● EXCERPTED TEXT
The Lofthus (also known as the Cashmere) is a Norwegian shipwreck (which sank in 1898) near Boynton Beach, Florida, United States. Built in 1868 in Sunderland, England by T.R. Oswald, the 222-foot iron-hulled vessel was originally christened Cashmere and rigged as a three masted barque. She was painted with false gunports to ward off Sumatran and Javanese pirates. After a career in the East Indian trade Cashmere was sold to a Norwegian firm, renamed Lofthus, and used in the American trade. On February 4, 1898, the Lofthaus wrecked in a storm en route to Buenos Aires, Argentina from Pensacola, Florida. The crew of 16 men, as well as the ship's cat and dog were rescued by the passing vessel Three Friends, which was smuggling guns to Cuba. The ship, however, was declared a loss as it could not be removed from the shallow reef. The cargo, primarily lumber, was salvaged and brought ashore by locals and reportedly used to build homes in the Boynton Beach area.

The wreck of the Lofthus is located approximately three-quarters of a mile north of the Boynton Inlet and 175 yards offshore from Manalapan. According to the National Park Service, the remnants of the ship rest in 15 to 20 feet of water, with “wreckage rising as much as six feet off the sea floor depending on sand movement.” This often means large sections of the wreck may be entirely covered or completely exposed contingent on waves, currents, and storm conditions. After salvagers dynamited the hull, the wreck site became scattered across an area approximately 290 feet long by 50 feet wide, with the bow, midships, and stern separated into three distinct areas. The wreck is also now home to a number of native marine flora and fauna, including the Caribbean spiny lobster, cubbyu, grunts, jacks, porcupine fish, porkfish, snapper, stingrays, and wrasse.

On January 6, 2004, it was added to the U.S. National Register of Historic Places and was officially designated as the eighth Florida Underwater Archaeological Preserve (and Palm Beach County's first) during a ceremony at Boynton Beach Intracoastal Park. During the ceremony, former Historical Society of Palm Beach County president, Harvey Oyer, presented a brief history of the ship and the wreck. According to the historical society, Oyer's great-great grandparents were “among the first to board the grounded ship and help salvage its cargo before it sank.”

● COLLECTED DATA
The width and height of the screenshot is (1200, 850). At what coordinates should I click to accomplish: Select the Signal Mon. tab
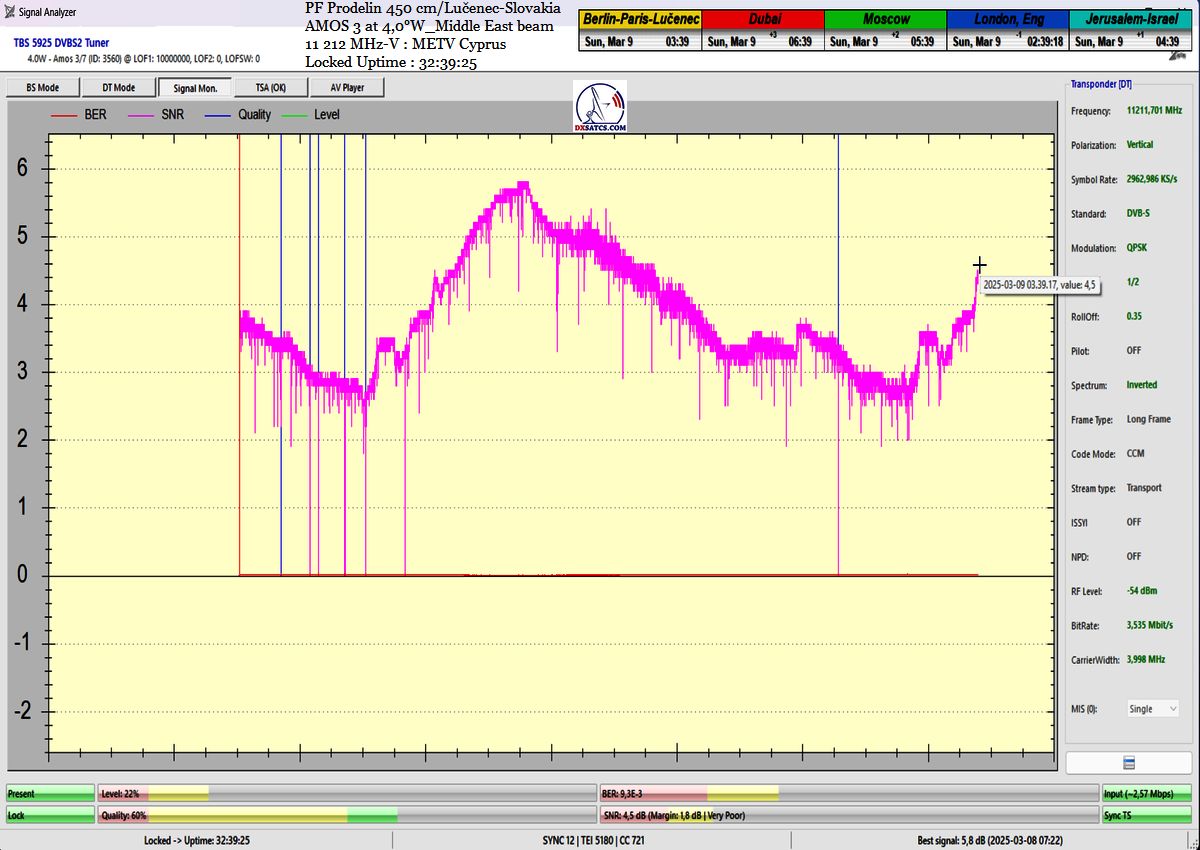click(x=195, y=88)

● TASK STATEMENT
Rewrite the stretch of the Lofthus passage from "The wreck of" through "stingrays, and wrasse.", substituting "weather conditions" for "storm conditions". The material after the Lofthus passage stands on its own and has no connection to the passage.

● REPLY TO THE EXERCISE
The wreck of the Lofthus is located approximately three-quarters of a mile north of the Boynton Inlet and 175 yards offshore from Manalapan. According to the National Park Service, the remnants of the ship rest in 15 to 20 feet of water, with “wreckage rising as much as six feet off the sea floor depending on sand movement.” This often means large sections of the wreck may be entirely covered or completely exposed contingent on waves, currents, and weather conditions. After salvagers dynamited the hull, the wreck site became scattered across an area approximately 290 feet long by 50 feet wide, with the bow, midships, and stern separated into three distinct areas. The wreck is also now home to a number of native marine flora and fauna, including the Caribbean spiny lobster, cubbyu, grunts, jacks, porcupine fish, porkfish, snapper, stingrays, and wrasse.